### Page
Just saw this news flash on the NYT site. No details yet. She did much to make gourmet cooking available to the ordinary cook.
http://story.news.yahoo.com/news?tmpl=story&cid=578&u=/nm/20040813/ts_nm/people_child_dc_5
Save the liver!
Julia Child, master chef and superspy. Rest in peace.
Daniel
Julia Child was a personal inspiration to me – some of my favorite childhood memories involve watching her PBS show while home sick from school. (Does anyone else remember the monkfish episode?)
She always had a great sense of humor, and probably did more than any single person living in the 20th century to open America’s eyes to valuing good food in all its manifestations. Right now I’m imagining her up in Heaven, chuckling at the Saturday Night Live portrayal of herself, glass of red wine in hand.
Yes, I remember the monkfish episode.
Her shows showed me that I wasn’t weird because I wanted to cook something better than what I was raised on. I self-taught myself French style cooking from her Mastering The Art of French Cooking, which I picked up at a yard sale. I flatter myself that I’m a darned good cook today, as well as a rabid foodie, and I owe it all to her. Humph - died at 91 years old, and I’m certain she didn’t live on lettuce and cottage cheese.
::raising a glass of Chateauneuf-du-Pape::
Here’s to you, Julia. I’ll miss you.
She was the greatest of them all (TV chefs, that is), and no one will ever equal her or come close.
That’s sad, although not unexpected.

### Record list
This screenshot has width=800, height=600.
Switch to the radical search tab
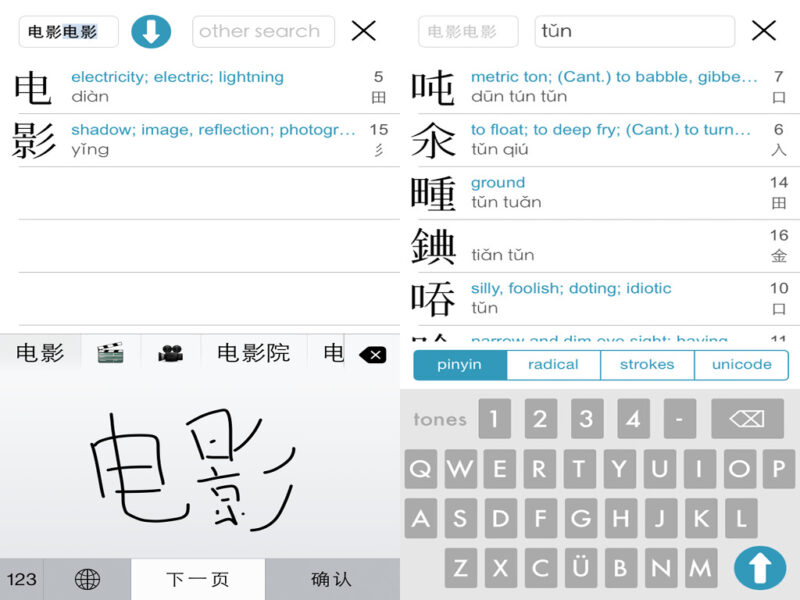pos(553,364)
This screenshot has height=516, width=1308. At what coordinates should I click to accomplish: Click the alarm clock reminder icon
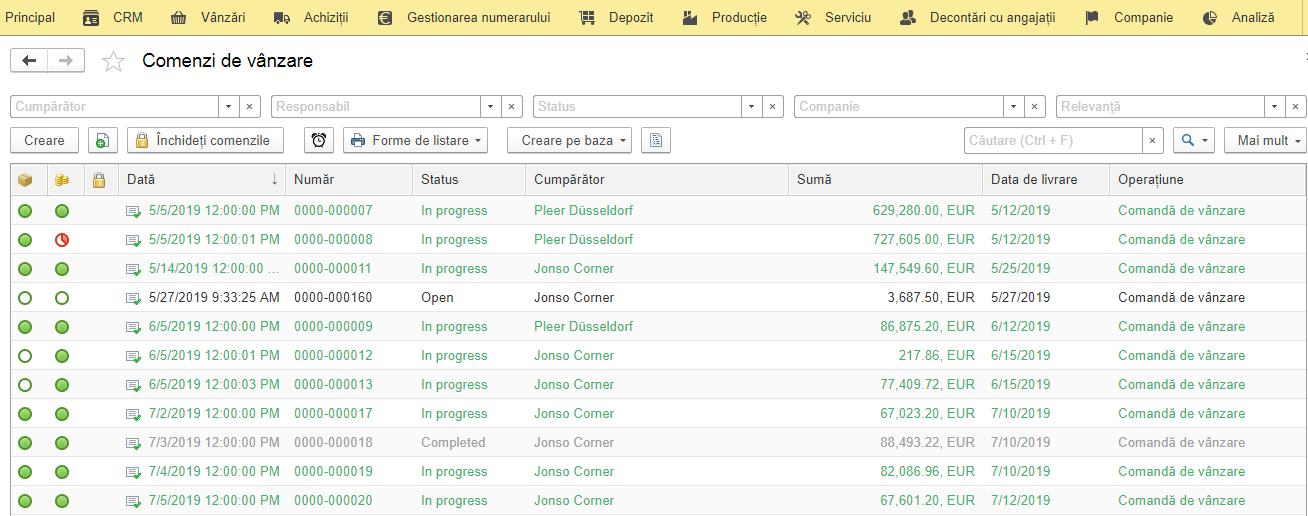click(x=319, y=141)
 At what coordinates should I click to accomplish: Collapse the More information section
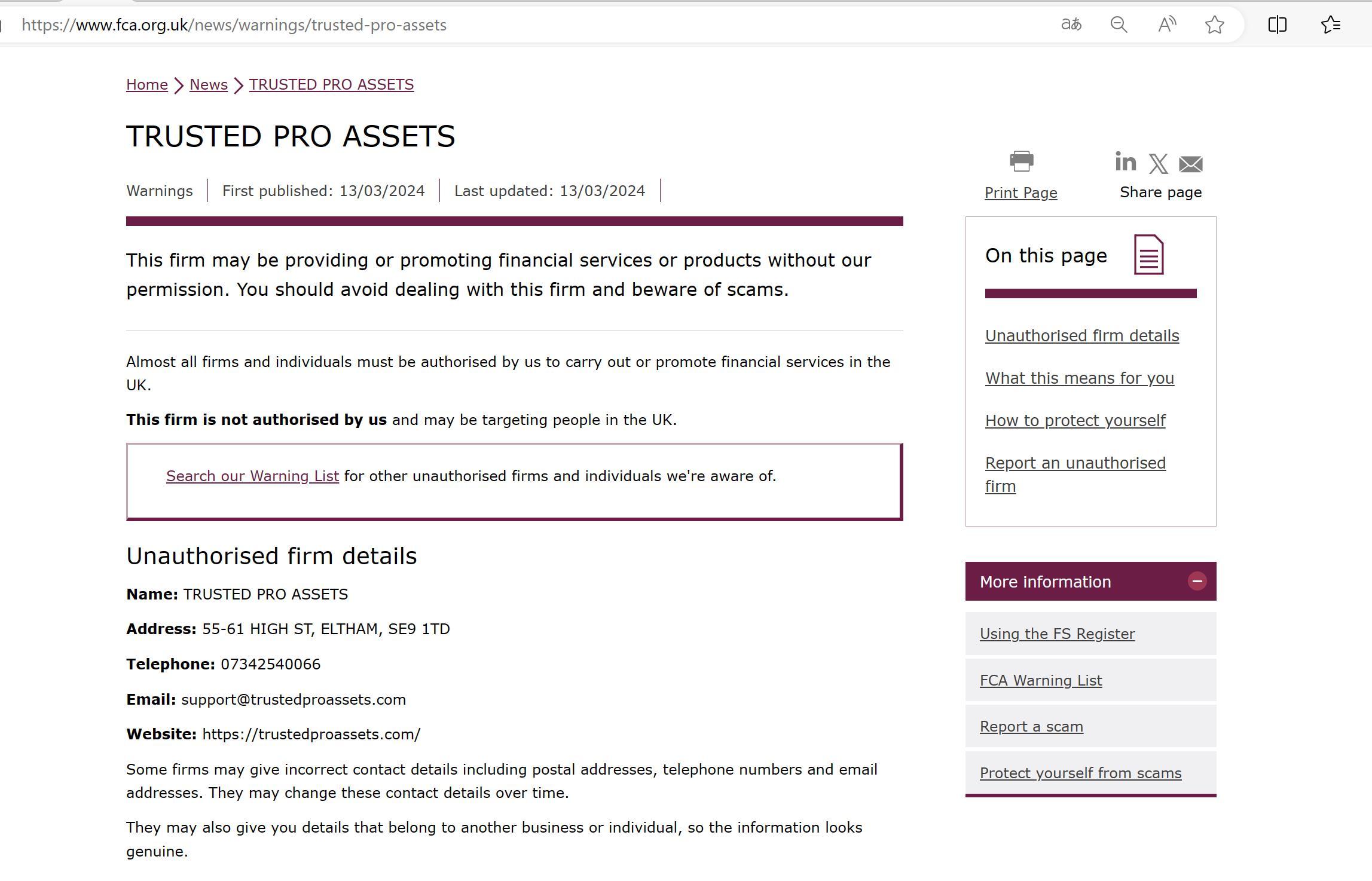[1197, 582]
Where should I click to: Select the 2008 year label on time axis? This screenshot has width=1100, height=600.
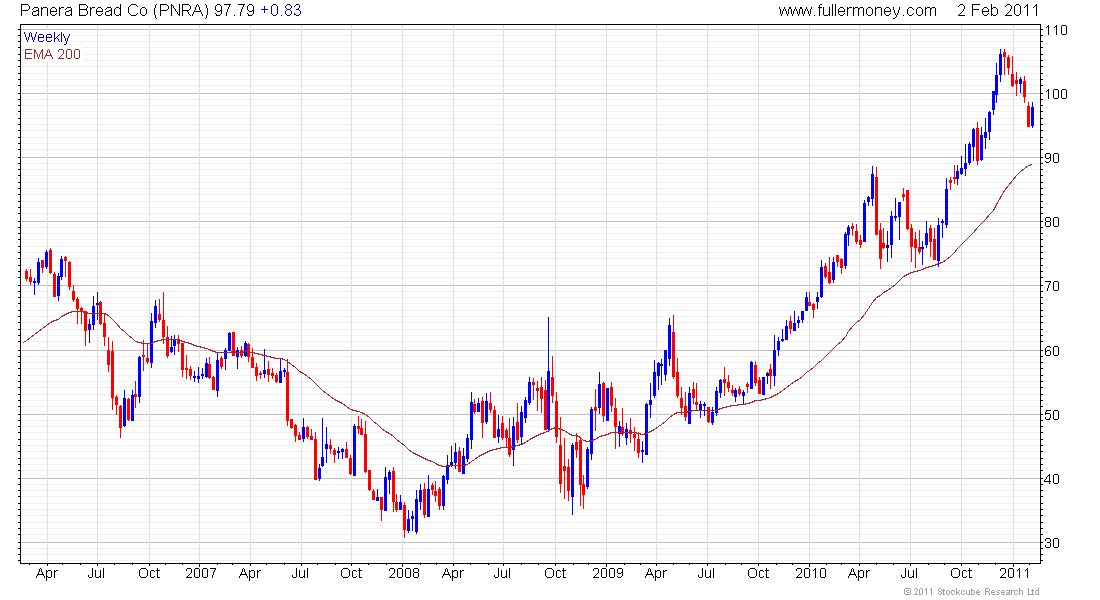pos(404,573)
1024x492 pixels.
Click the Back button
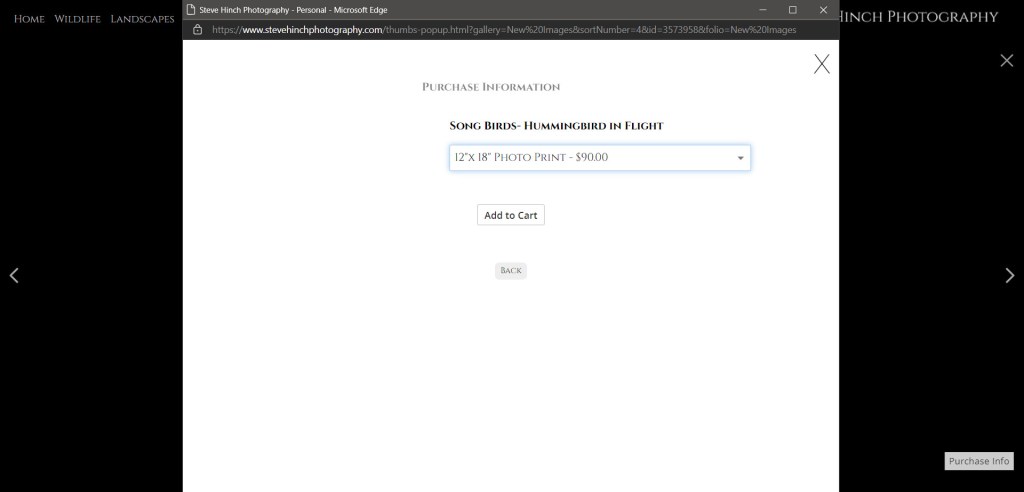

### Required task
Set down the comments on Julia Child's death from above in full, word for word, with nothing left out or changed.

### Problem solution
Just saw this news flash on the NYT site. No details yet. She did much to make gourmet cooking available to the ordinary cook.
http://story.news.yahoo.com/news?tmpl=story&cid=578&u=/nm/20040813/ts_nm/people_child_dc_5
Save the liver!
Julia Child, master chef and superspy. Rest in peace.
Daniel
Julia Child was a personal inspiration to me – some of my favorite childhood memories involve watching her PBS show while home sick from school. (Does anyone else remember the monkfish episode?)
She always had a great sense of humor, and probably did more than any single person living in the 20th century to open America’s eyes to valuing good food in all its manifestations. Right now I’m imagining her up in Heaven, chuckling at the Saturday Night Live portrayal of herself, glass of red wine in hand.
Yes, I remember the monkfish episode.
Her shows showed me that I wasn’t weird because I wanted to cook something better than what I was raised on. I self-taught myself French style cooking from her Mastering The Art of French Cooking, which I picked up at a yard sale. I flatter myself that I’m a darned good cook today, as well as a rabid foodie, and I owe it all to her. Humph - died at 91 years old, and I’m certain she didn’t live on lettuce and cottage cheese.
::raising a glass of Chateauneuf-du-Pape::
Here’s to you, Julia. I’ll miss you.
She was the greatest of them all (TV chefs, that is), and no one will ever equal her or come close.
That’s sad, although not unexpected.